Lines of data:
•••
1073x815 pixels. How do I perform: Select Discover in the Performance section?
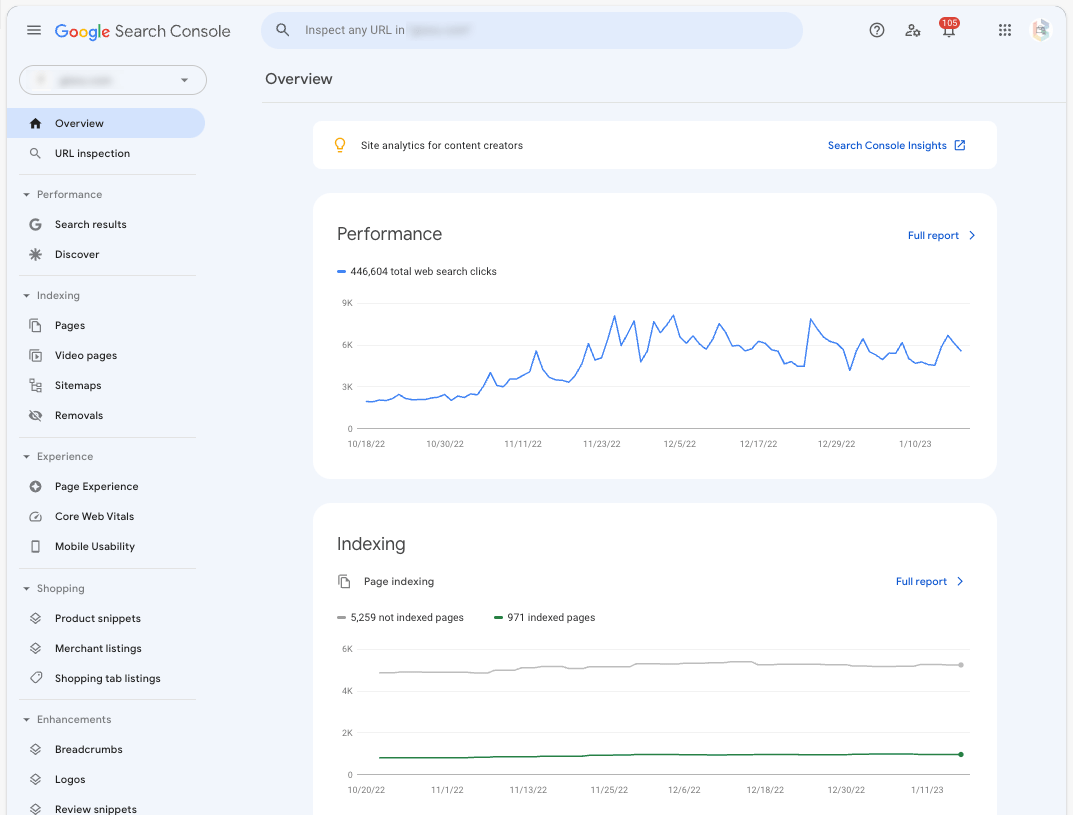coord(75,254)
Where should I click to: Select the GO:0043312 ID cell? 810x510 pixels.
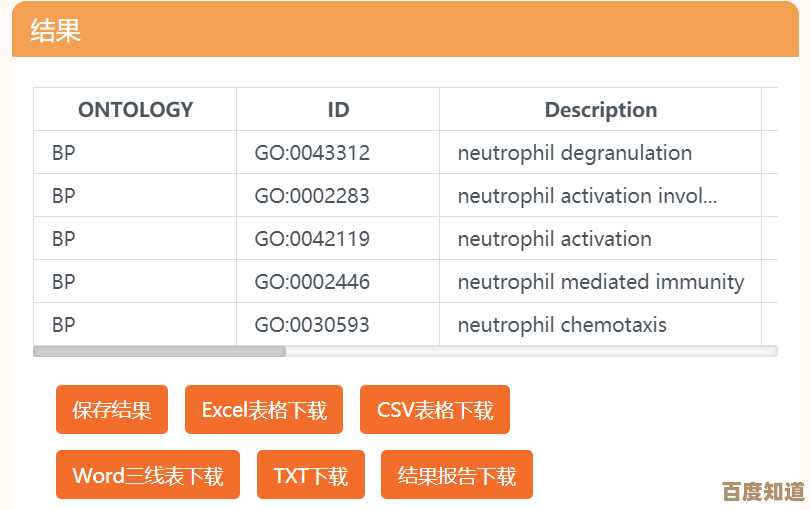pos(312,153)
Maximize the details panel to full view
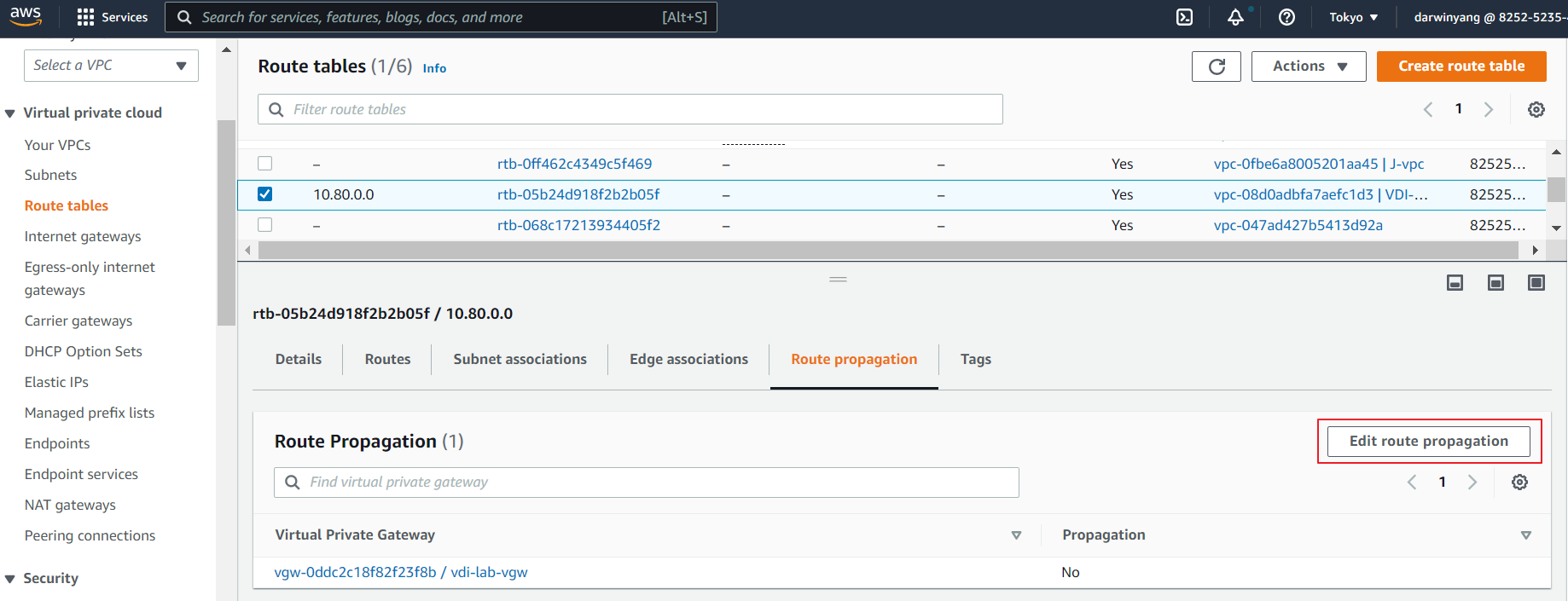The height and width of the screenshot is (601, 1568). 1536,282
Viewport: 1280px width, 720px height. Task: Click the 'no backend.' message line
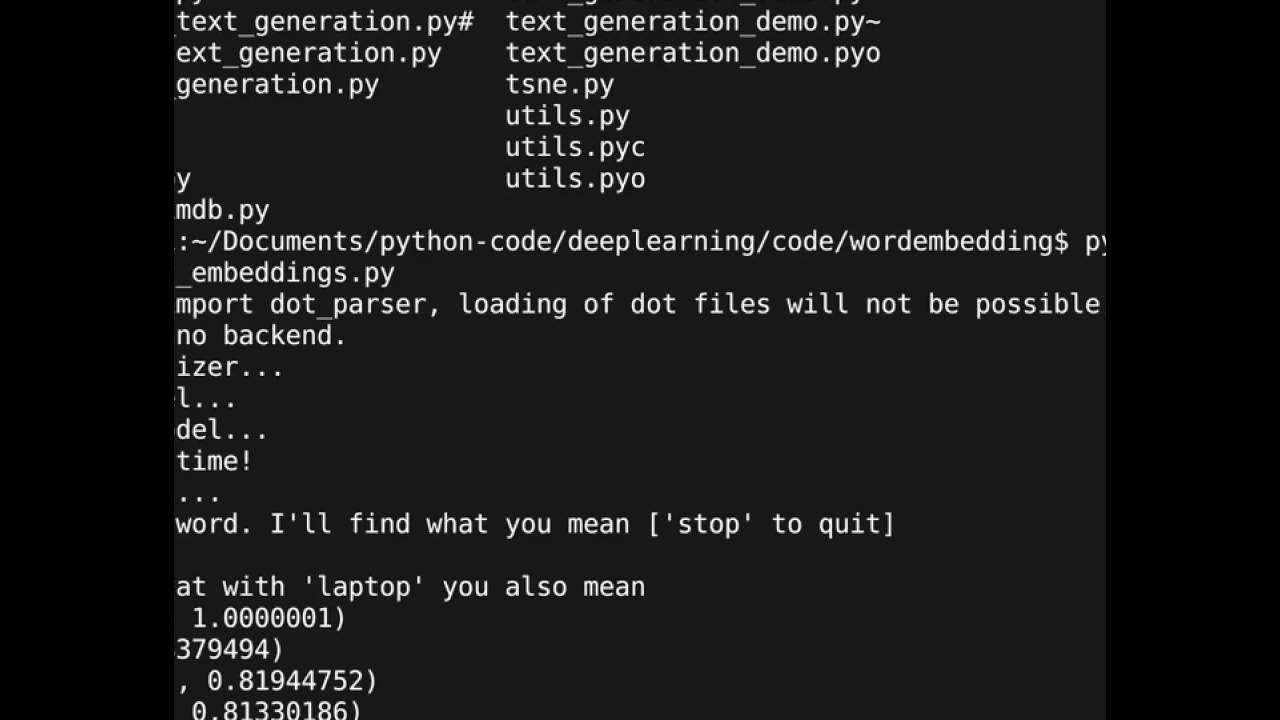pos(262,336)
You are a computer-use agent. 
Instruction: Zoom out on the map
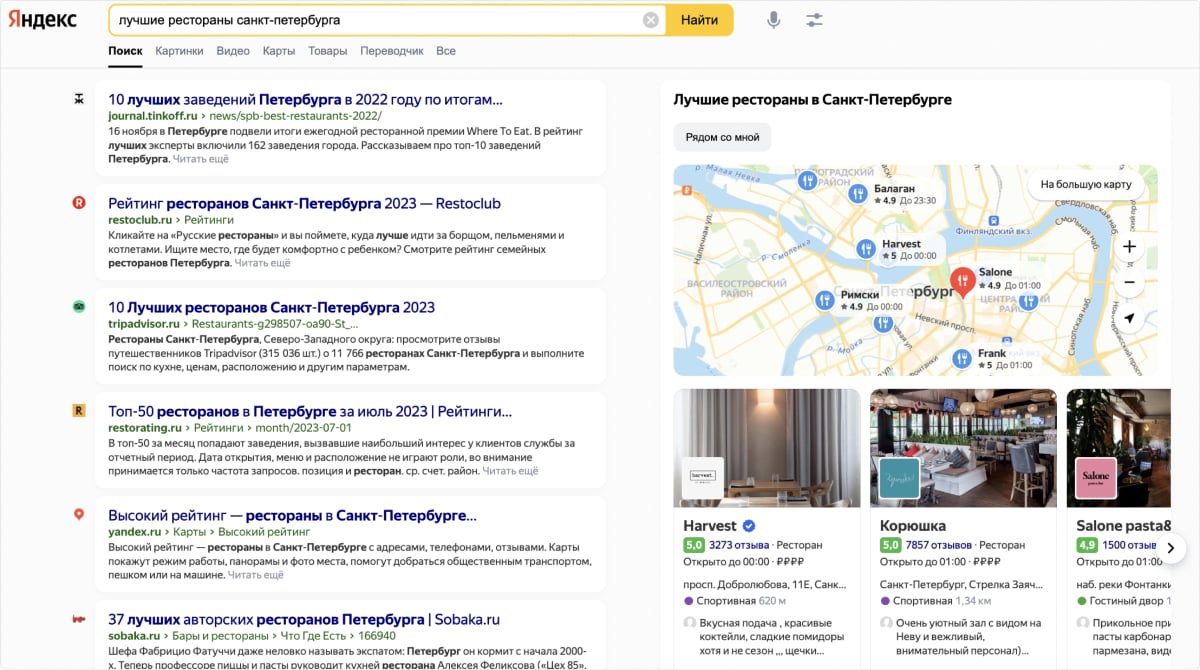pyautogui.click(x=1129, y=283)
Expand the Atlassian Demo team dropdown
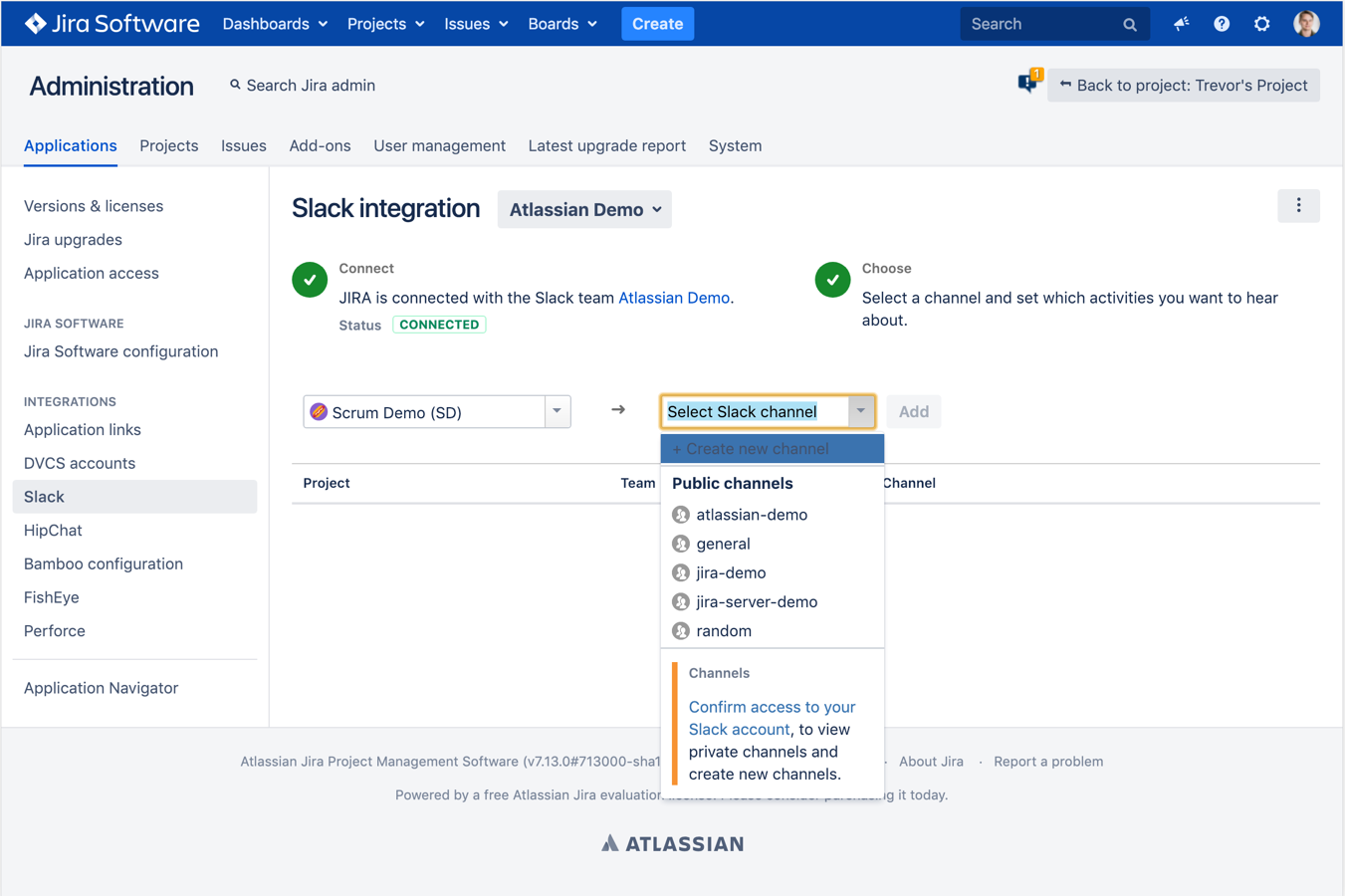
•••
> **Exercise description**: Copy out every item above word for word, leaving out the pictures.

> **Exercise result**:
1073x815 pixels. How do I perform: Select Discover in the Performance section?
coord(75,254)
Where should I click to: Select the GO:0043312 ID cell? 810x510 pixels.
pos(312,153)
Maximize the details panel to full view
The height and width of the screenshot is (601, 1568). 1536,282
Viewport: 1280px width, 720px height. Task: Click the 'no backend.' message line
pos(262,336)
You are a computer-use agent. 
Instruction: Zoom out on the map
pyautogui.click(x=1129, y=283)
Expand the Atlassian Demo team dropdown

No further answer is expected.